The Intent of Love Bombing is to Mask Reality

Anne (20:34):
Well, and that’s their intent. It doesn’t only just help to mask it, it’s the intent of the grooming: to mask it. I think it is abuse. Those good periods are also abuse because it’s not genuine. The intent is to control, and the intent is to control the narrative. And that’s so heartbreaking; a stab in our hearts when we realized that those good times weren’t actually good for us, they were bad for us.

Laurel (21:06):
Yes, it was very painful to look back. And also for me, in my particular situation, it was painful for me to look back and realize that the kind of relationship that I thought I had and the love that I thought I had was not reciprocated in the way that I perceive love. So looking back, it’s painful for me to say I don’t think my husband ever loved me the way that I perceive love should be.

Anne (21:35):
And the other thing that’s hard for us to understand is that we genuinely loved them.

Laurel (21:40):
Correct.

Always Pornography – This Dude? No Exception.

Anne (21:41):
It’s like a true real love, and there was no grooming on our part. We were just being ourselves. Wrapping our head around that is just, ugh, it’s the worst when it comes to pornography. When did you realize that there was a pornography issue; that he was using?

Laurel (21:57):
I did not see any evidence of any kind of issue with pornography or problems with sex.

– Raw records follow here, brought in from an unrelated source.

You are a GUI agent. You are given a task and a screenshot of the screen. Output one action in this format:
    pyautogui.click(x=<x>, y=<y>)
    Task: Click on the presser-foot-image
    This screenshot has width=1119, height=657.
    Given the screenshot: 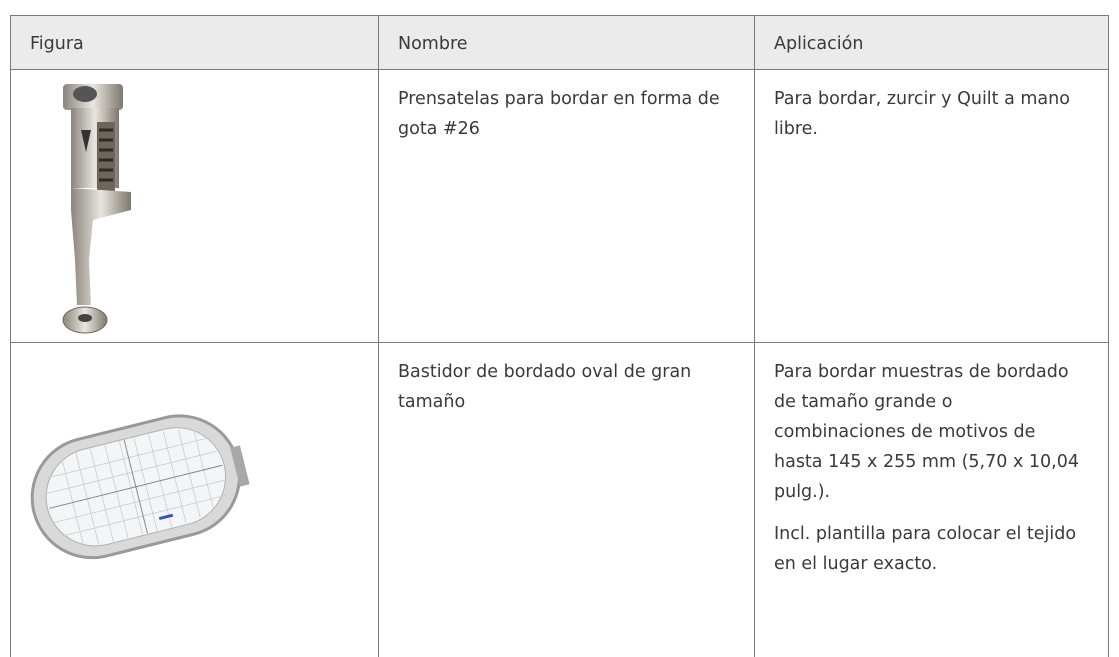 What is the action you would take?
    pyautogui.click(x=194, y=206)
    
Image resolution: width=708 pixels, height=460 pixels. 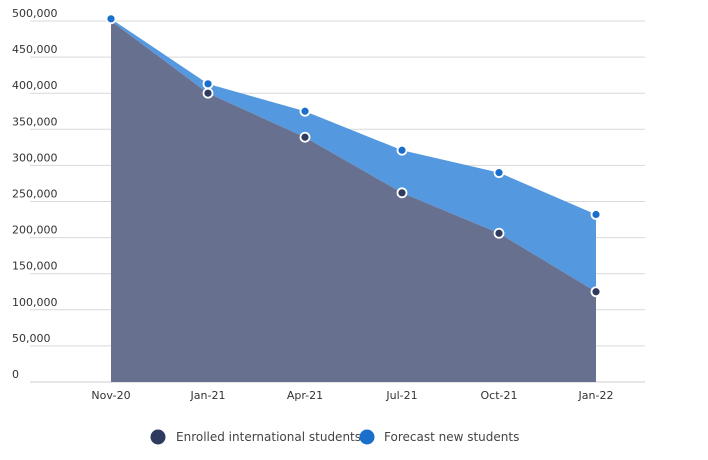 I want to click on x-tick-label: Jul-21, so click(x=401, y=396).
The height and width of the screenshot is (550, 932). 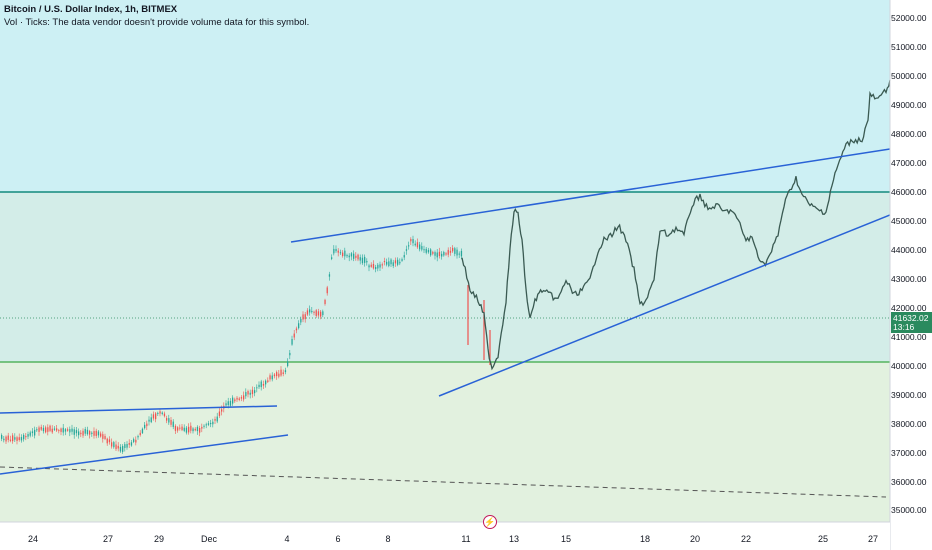 What do you see at coordinates (444, 482) in the screenshot?
I see `dashed-trendline` at bounding box center [444, 482].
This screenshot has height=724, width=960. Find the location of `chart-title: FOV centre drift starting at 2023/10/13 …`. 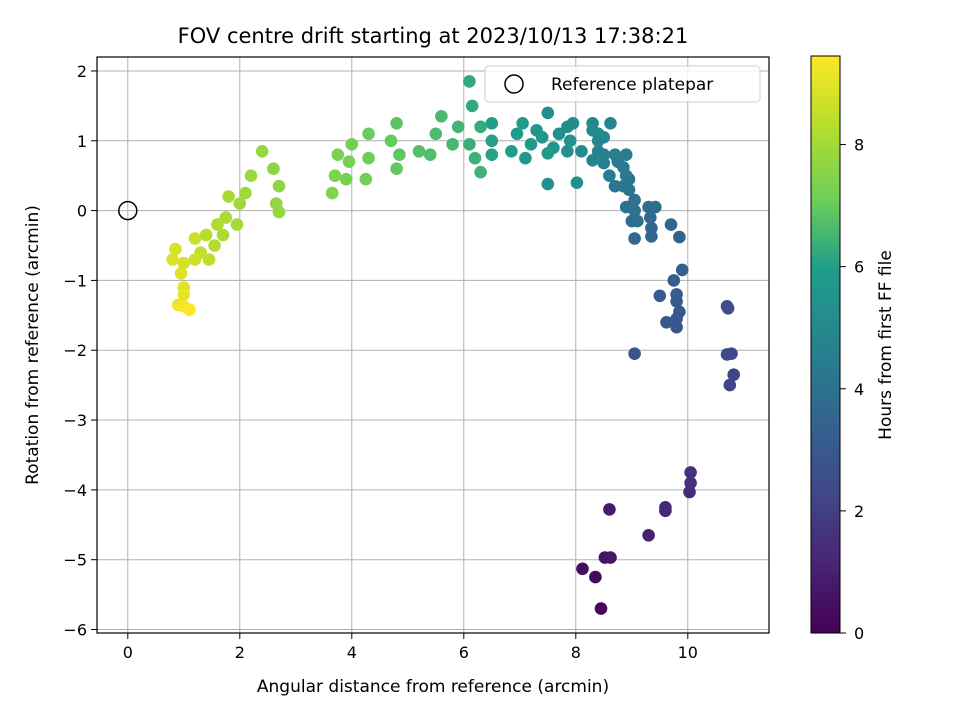

chart-title: FOV centre drift starting at 2023/10/13 … is located at coordinates (434, 36).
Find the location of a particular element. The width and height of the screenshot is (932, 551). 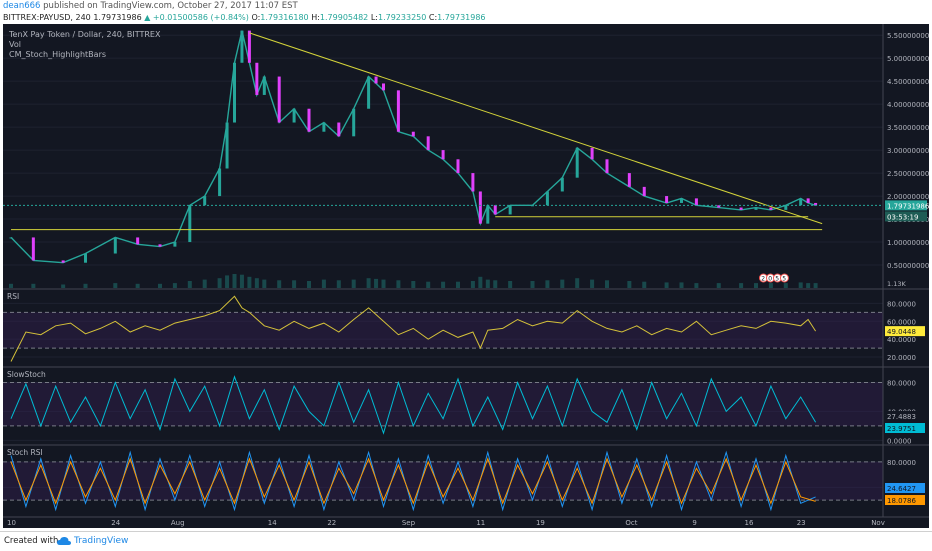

In fact, he told me that he was intentionally celibate for seven years, for one period of his life because that was important to him. So I had no idea that any of that was going on until after we were no longer living with his parents. We had moved to another state. I was working on my thesis one day and I went to go look up something on the internet. I had started to type an address and all of this stuff came up- this huge long list of addresses that started with the same character I started typing and it was all these porn sites. I had no idea until then that this was happening.

BTR.ORG Is Here For You

I approached him about it because, number one, I was horrified and I felt ashamed. I was embarrassed because I felt like something about me must be wrong; that I’m not enough for you that you need to go look at porn. And we had this conversation and he was angry at me, which was interesting. But in addition to that, I was also upset because that computer held all of our professional artistic work- my thesis, his professional artistic work. And if it got infected with something from one of these porn sites, we could have lost everything.